Пилип догадывался, что в отряде есть и другие иезуиты: не могли святые отцы не подстраховаться, не приставить к нему тайных соглядатаев.
«Да как их обнаружишь? Глашатая в войско по такому делу не пошлешь, объявление на столбе не вывесишь».
Эти мысли еще больше ухудшили настроение гетмана, подняв плохие предчувствия до невиданной высоты. Можно похрабриться про себя, но в случае публичного предложения донцов запорожцам идти вместе на Азов не надо было гадать, согласятся ли гайдамаки на это. Если не удастся ему, и только ему, больше некому найти аргументы изменить настроение толпы, все пойдут на Азов.
По дороге на общевойсковой круг, на который были приглашены и все запорожцы, Матьяш придумал, как подорвать авторитет Васюринского.
«Надо распустить слух, что он живет с молодым колдуном, как с женой. Не случайно его дружка Охрима на таком поймали. Эх, как жаль, что нельзя сделать это сейчас! Все верные люди сгинули, впрямую поручить такое некому. Придется самому, намеками расстараться».
* * *
Большой сход донского казачества начался так, как и предполагал наказной гетман. Была краткая молитва, были речи о необходимости защитить православный народ от лютого ворога, были жалобы на тяжесть положения как казаков, так и всех православных. Конечно же, были и обещания большой добычи в Азове и великих выгод от его приобретения. Будто обещающие всерьез верили, что им удастся не просто пограбить богатый город. Из-за его мощных укреплений это было весьма сомнительно. Нет, к удивлению Пилипа, донские атаманы всерьез рассуждали о великих выгодах морской торговли.

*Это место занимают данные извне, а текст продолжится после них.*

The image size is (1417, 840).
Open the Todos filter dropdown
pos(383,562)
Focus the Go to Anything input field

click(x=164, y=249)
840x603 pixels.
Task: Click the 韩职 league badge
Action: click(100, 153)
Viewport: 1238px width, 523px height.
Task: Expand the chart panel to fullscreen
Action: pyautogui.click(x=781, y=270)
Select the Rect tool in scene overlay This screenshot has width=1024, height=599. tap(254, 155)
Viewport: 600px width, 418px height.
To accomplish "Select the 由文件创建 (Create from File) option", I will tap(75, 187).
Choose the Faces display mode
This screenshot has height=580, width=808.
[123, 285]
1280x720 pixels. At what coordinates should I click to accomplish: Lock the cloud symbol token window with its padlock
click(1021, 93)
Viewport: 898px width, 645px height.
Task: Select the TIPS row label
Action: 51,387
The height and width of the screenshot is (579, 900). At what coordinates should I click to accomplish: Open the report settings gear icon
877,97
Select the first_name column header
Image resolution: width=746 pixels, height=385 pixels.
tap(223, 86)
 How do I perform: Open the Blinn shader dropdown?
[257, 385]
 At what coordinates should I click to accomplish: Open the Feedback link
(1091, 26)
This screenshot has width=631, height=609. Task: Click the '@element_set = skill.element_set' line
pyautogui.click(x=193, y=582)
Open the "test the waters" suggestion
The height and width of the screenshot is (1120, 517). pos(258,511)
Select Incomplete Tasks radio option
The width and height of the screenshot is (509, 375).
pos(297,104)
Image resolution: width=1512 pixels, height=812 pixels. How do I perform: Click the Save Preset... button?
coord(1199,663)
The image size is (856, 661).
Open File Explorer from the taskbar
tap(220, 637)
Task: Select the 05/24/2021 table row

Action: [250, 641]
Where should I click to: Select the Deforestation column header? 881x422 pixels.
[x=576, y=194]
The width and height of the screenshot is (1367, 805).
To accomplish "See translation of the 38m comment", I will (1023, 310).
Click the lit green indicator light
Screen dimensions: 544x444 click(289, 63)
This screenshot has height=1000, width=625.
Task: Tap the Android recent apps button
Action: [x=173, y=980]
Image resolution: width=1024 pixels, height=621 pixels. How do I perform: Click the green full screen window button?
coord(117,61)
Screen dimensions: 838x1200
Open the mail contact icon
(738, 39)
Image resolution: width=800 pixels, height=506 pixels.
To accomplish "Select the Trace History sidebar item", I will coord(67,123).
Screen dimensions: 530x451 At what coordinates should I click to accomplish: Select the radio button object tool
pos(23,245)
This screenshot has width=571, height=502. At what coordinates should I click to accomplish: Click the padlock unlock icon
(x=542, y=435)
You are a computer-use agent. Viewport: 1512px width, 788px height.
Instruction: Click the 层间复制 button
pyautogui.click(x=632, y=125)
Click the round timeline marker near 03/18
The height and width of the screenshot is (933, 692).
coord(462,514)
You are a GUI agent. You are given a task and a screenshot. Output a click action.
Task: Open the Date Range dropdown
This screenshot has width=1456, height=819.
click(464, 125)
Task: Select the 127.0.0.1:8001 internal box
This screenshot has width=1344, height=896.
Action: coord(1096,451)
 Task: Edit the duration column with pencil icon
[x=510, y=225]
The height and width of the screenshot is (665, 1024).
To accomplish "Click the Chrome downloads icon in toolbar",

«С ума они все посходили с голодухи, что ли? Какая морская торговля? Да узнав о потере важного города, султан сюда такое войско пришлет, что оно всех здесь сапогами затопчет, им и оружие доставать не придется».
Однако казаков заведомая бессмысленность и предельная смертоносность войны с огромным и воинственным государством не встревожила. Наоборот, к огорчению Матьяша, чертовы гайдамаки обрадовались! Взятие Азова, по его прикидкам, было невероятно трудной, но возможной задачей. Уж очень сильна была крепость, велик и храбр ее гарнизон, огромно его преимущество в артиллерии.
«Дурачье безмозглое! Рвутся пограбить, а задуматься о будущем им мозгов не хватает! Навлекут на себя гнев султана, он их жалкую кучку одним взмахом царственной руки сметет. Большой страны-то за их спиной нет. Хм… нет ли? Или это византийской выучки схизматики из Москвы затеяли? Если они серьезную помощь сюда пришлют, то и султану здесь нелегко придется. Польские гоноровые дураки, видя успех казаков, могут сами возжелать к морю пробиться. Вместо того чтобы души своих хлопов-схизматиков к истинной вере приобщать. Надо срочно вмешаться и не допустить такого безобразия любой ценой!»
И гетман ринулся в бой. Предав родину и боевых товарищей своим тайным переходом в католичество, он отнюдь не перестал быть храбрецом. Трус гетманом или атаманом у казаков в те времена стать не мог. Иезуиты, заплетшие его мозги, соблазнившие призрачными перспективами, могли бы гордиться своей работой. Пилип Матьяш сражался за их интересы, как он их понимал, подобно льву. Не колеблясь, поставил на кон свою жизнь, желая не допустить присоединения запорожцев к донцам.